HOUSTON, Feb 15 (Reuters) - U.S. utilities are focusing on energy efficiency to lessen the need to build new power plants while they await what they see as inevitable carbon regulation, executives said at the four-day CERA conference in Houston that ended on Friday.
Uncertainty over the form and cost of regulation of carbon dioxide emissions has many utility executive hedging their bets on new power plants while consumer conservation programs are viewed as a safe way to give consumers more tools to control energy consumption in the face of rising costs.
Conservation programs are the “fifth fuel,” according to Duke Energy (DUK.N) Chairman Jim Rogers, and “should be ‘job one’ while the politicians debate.”
Duke is the third-largest consumer of coal in the United States and is also third in the country in carbon dioxide emissions. If if it were a nation, Duke would rank 41st among the 192 in the United Nations in carbon emissions, Rogers said.
International Energy Agency Executive Director Nobuo Tanaka told reporters in Washington on Friday that U.S. utilities, in addition to consumer conservation programs, need to improve efficiency at power plants.
Donald L. Evans, chairman of Future Holdings Corp, parent of leading Texas power generator Luminant, said escalating power prices will make it easier for utilities to convince customers to save power.
“I don’t see prices coming down in the near future, so I think there will be incentives for people to look to conserve energy and be more energy efficient,” Evans said.
Utility and state energy regulators often see energy efficiency as the proverbial “low-hanging fruit” that can be gotten with much less expense and effort than building new plants and transmission lines.

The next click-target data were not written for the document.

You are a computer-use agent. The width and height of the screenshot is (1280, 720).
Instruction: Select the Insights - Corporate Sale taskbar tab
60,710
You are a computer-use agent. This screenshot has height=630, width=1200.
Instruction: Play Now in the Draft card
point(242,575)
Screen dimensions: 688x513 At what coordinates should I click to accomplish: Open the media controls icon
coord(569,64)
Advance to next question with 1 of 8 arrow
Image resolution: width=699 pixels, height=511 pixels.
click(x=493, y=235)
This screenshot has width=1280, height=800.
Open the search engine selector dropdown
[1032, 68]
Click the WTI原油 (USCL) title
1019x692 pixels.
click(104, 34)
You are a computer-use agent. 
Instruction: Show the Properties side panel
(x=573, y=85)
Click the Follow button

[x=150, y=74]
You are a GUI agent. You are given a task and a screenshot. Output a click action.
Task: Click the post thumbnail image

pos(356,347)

Most U.S. utilities have “demand-response” programs that call on certain customers -- mainly big industrial users -- to curtail power when needed to keep reliable electricity delivery. And a growing number of them have “smart grid” efforts that now or soon will give customers price signals that will cut off big appliances when the grid is stressed.
Jone-Lin Wang of CERA’s global power group said the value of energy efficiency programs is higher now that cost of construction is at such a premium. CERA this week debuted a power index that shows that since 2000 the cost of building a power plant increases about 130 percent.
But she said some may be painting too rosy a picture on the value of energy efficiency in staving off power plant construction.
“People are overly optimistic about what we can do (with) energy efficiency,” Wang said.
Utility executives also said they hoped that the form of U.S. carbon regulations will soon take shape. CERA officials told conference attendees that it is unlikely that any carbon regulation will be in place until 2009.
Evans said utilities want U.S. officials to get on with the task.
He reminded industry players that they had largely ended acid rain by lowering sulfur dioxide, and that the same could be done to lower CO2.